Человек и оружие - страница 11
Будут окопы. Будут атаки. Будут ночи в пожарах и дни, когда ты сотни раз заглянешь смерти в глаза, но никогда не раскаешься в том, что в тяжелое для Родины время студенческая твоя отсрочка добровольно была положена на этот райкомовский стол.
Таня знала, что Богдан пошел в райком. Не мог он поступить иначе.
И хорошо, что пошел. Может быть, одна только Таня и знала по-настоящему, каким обостренным было у него то чувство, которое повело его сегодня в райком. Однажды он рассказывал ей со смешком, полушутя, о том, как еще мальчишкой писал заявление, чтобы послали его в Испанию воевать с фашистами. И вот твоя Испания, Богданчик, сегодня начинается здесь.
Таня не переставала волноваться за него. Чем мог быть для Богдана райком? Чем это могло кончиться? И хотя она понимала, что сейчас, может быть, именно там решается их будущее, может быть, райком — это конец их встречам и свиданиям, что, может, это — страшно подумать! — разлука с ним навечно, и навсегда разойдутся их дороги, и никогда не будет того светлого счастья, о котором мечтали, — все же для нее было бы величайшим горем, если бы его там забраковали, если бы он не прошел комиссию. Кто-кто, а она-то знала: для него сейчас не могло быть более страшного удара, чем этот. Хорошо зная Богдана, Таня просто не представляла себе, как он будет жить, если его отстранят при отборе в райкоме.
Трагическая история с отцом — самая больная рана его жизни. Как часто Тане хотелось помочь ему, утешить его, развеять глубокую печаль, которая почти всегда стоит в его темных горячих глазах, даже когда он смеется. Печаль, эта безысходная грусть более всего и поразили ее при первой встрече с ним на улице Вольной академии, в главном корпусе университета, когда они, толпясь у списков зачисленных на истфак, разыскивали свои фамилии, а потом, разыскав, на радостях, совсем как-то случайно, пошли вместе бродить по городу.
Почти три года минуло с того далекого светлого дня. Были между ними перебранки, раздоры, мучительная ревность, и потом опять было счастье примирения, чувство жаркое, сладкое до слез.
Богдана любили на факультете. В обращении с товарищами он был ровный, надежный, девчата называли его совестью факультета. Когда обсуждали кандидатуры будущих сталинских стипендиатов, его выдвинули единодушно. Для этого у него были, кажется, все основания: отличник, интересуется научной работой, в университетских ученых записках в прошлом году была опубликована его первая работа об археологических находках при строительстве Днепрогэса, готовил новый реферат о скифских курганах в степях, но ни скифы, ни мамонты днепростроевские на этот раз не помогли ему, и стипендию получил кто-то другой.
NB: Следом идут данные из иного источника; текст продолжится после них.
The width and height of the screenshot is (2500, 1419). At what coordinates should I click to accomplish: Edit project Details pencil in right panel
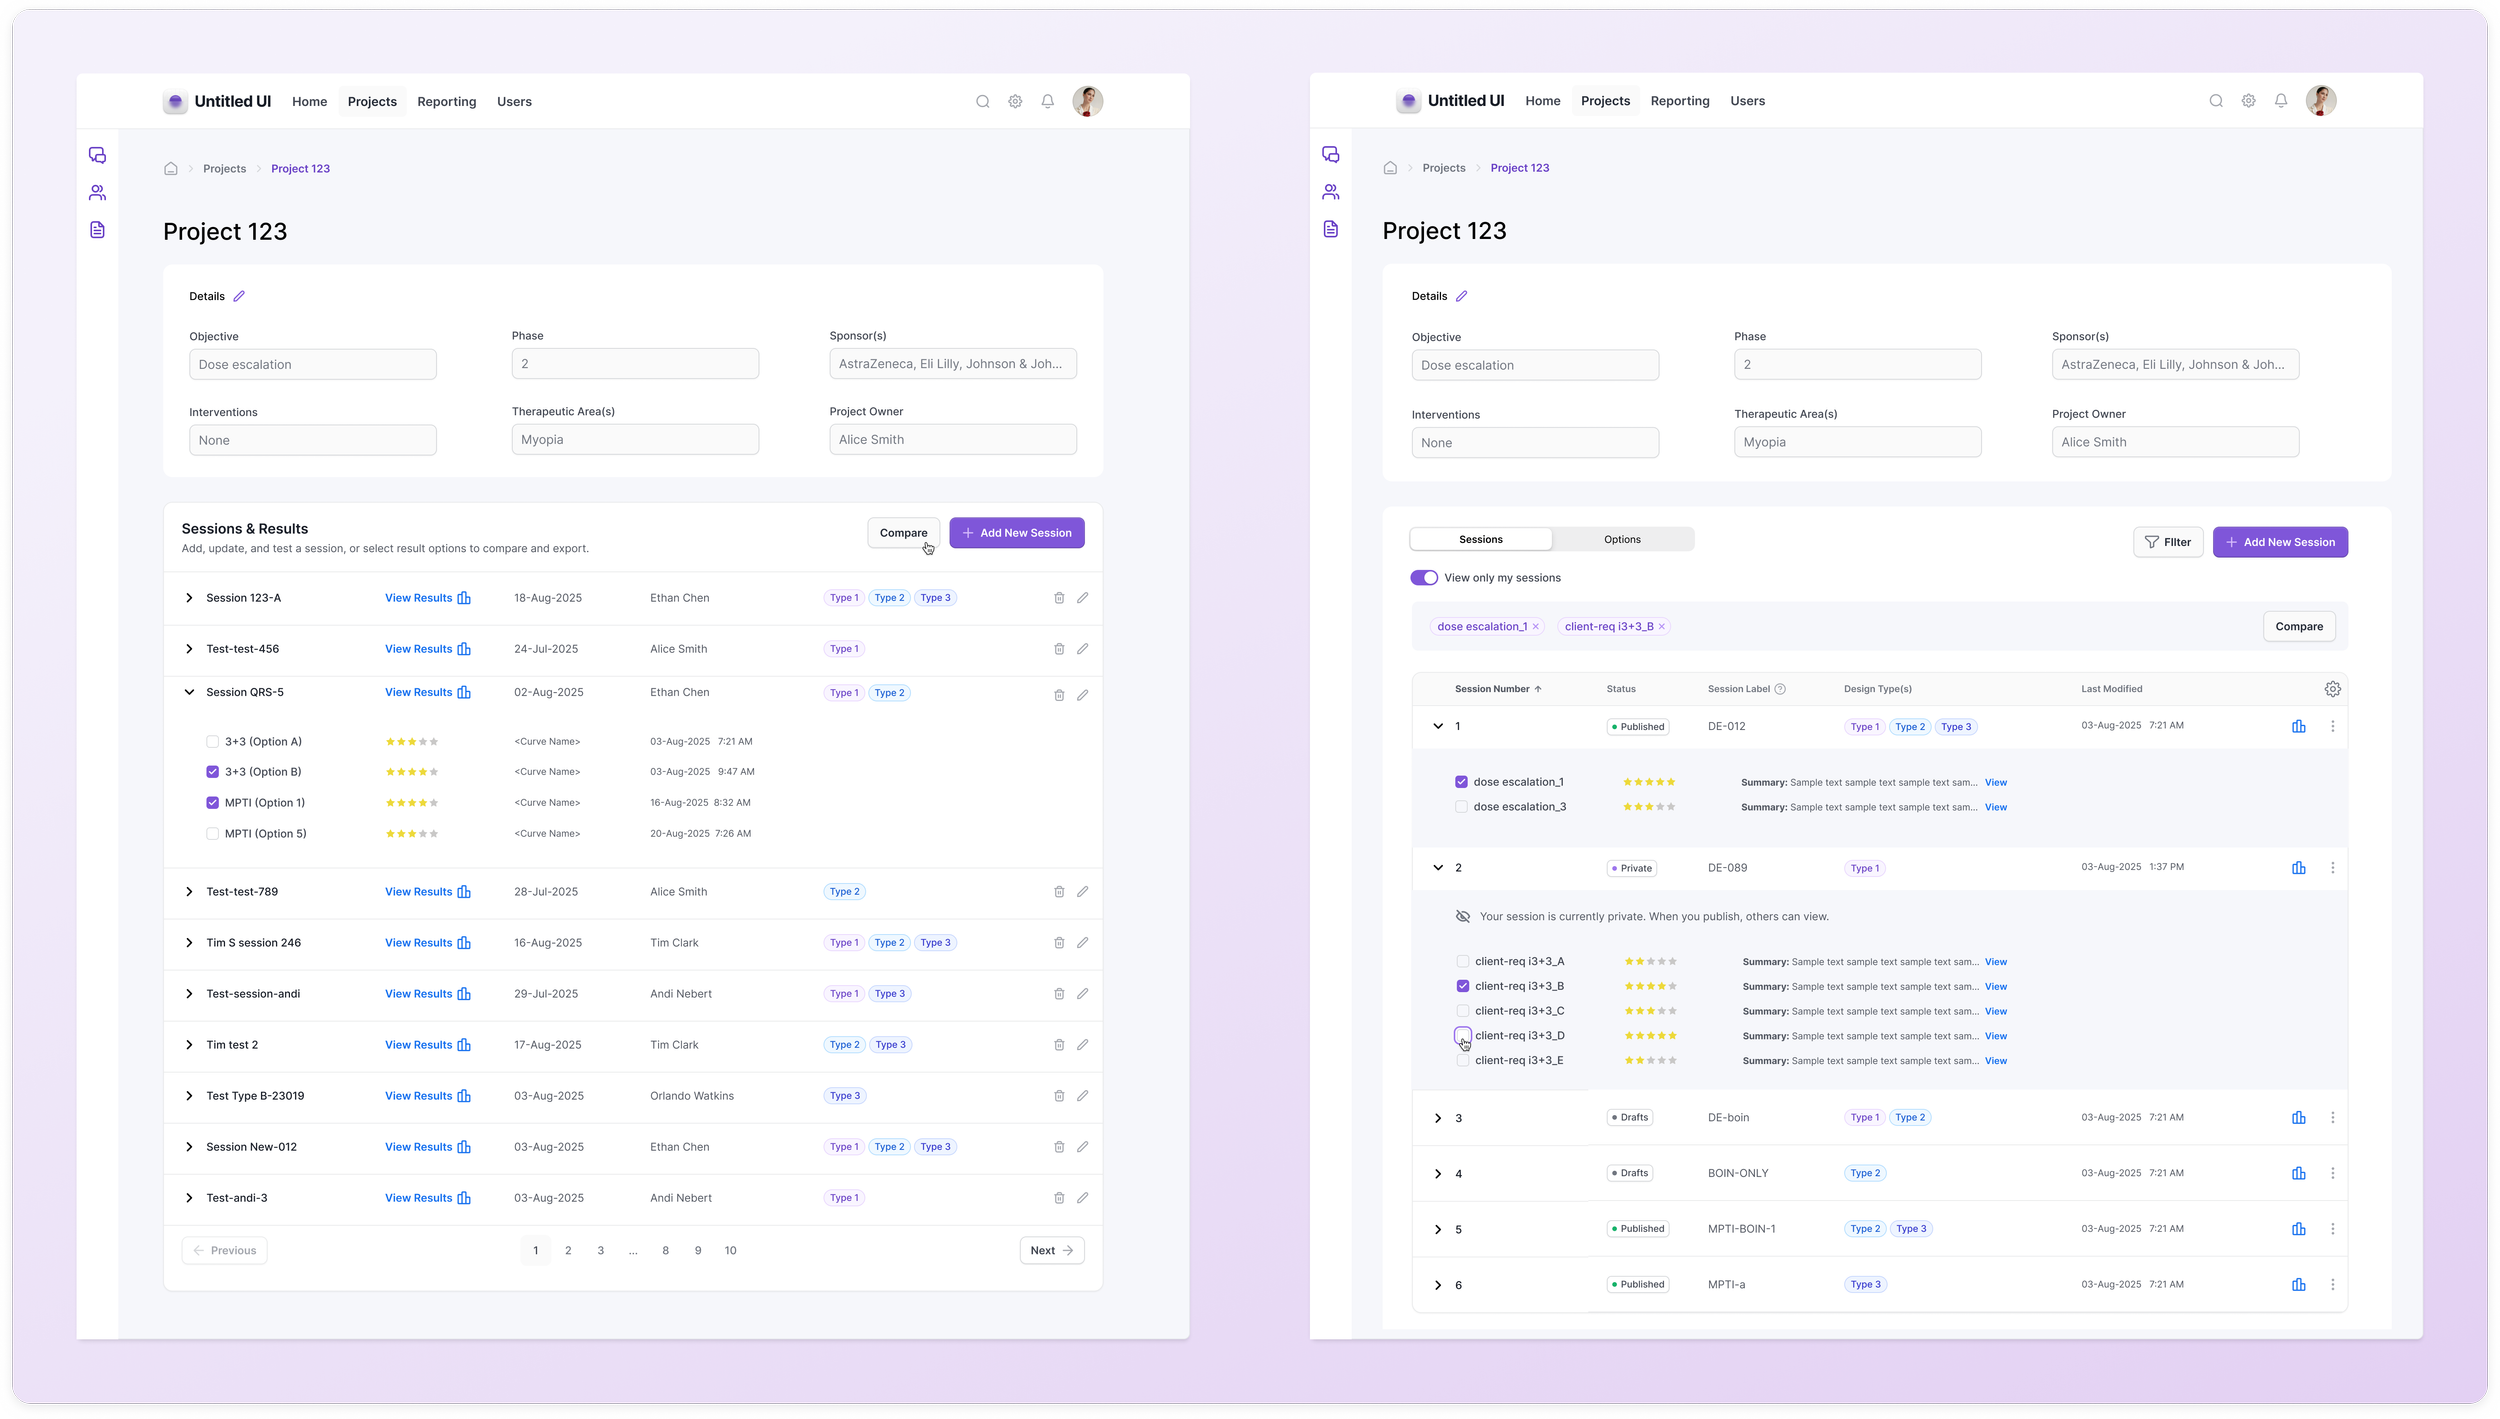click(1461, 296)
Уже в ректорате, где этот вопрос обсуждался вторично, с горячей речью против Богдана выступил все тот же Спартак Павлущенко, и оказалось, что Богдан недостоин такой чести, ибо он… «пассив»!
— Не пассив, а пасынок, — едко заметил тогда Мирон Духнович, комментируя эту новость.
Случай со стипендией Богдан перенес внешне спокойно, в кругу товарищей даже съязвил по поводу своей пассивности, но в душе — от Тани ничего не могло укрыться — он пережил это тяжело: ему больно было от сознания того, что с ним поступили несправедливо, что в этом решении опять был элемент дискриминации за отца, оттенок недоверия.
И вот теперь Таня опасалась, как бы не повторилось это сейчас в райкоме. Хоть бы там все обошлось благополучно! Хоть бы там сумели заглянуть в его душу и увидеть его таким, каков он есть, — готовым на подвиг, со своею советской Испанией в сердце! Этого более всего хотела, об этом думала Таня, торопясь вместе с девушками через площадь Дзержинского к бетонно-стеклянным солнечным корпусам Госпрома.
С Таней туда же спешат и Марьяна (конечно, к своему Славику!), две девушки с филологического да еще Ольга-гречанка, темнолицая, казавшаяся старше своих лет, — второй год живет она с Таней в одной комнате, и только Таня знает, к кому идет сейчас гречанка… Ольга подстрижена коротко, но как-то небрежно, волосы у нее густые — черный сноп, надетый на голову.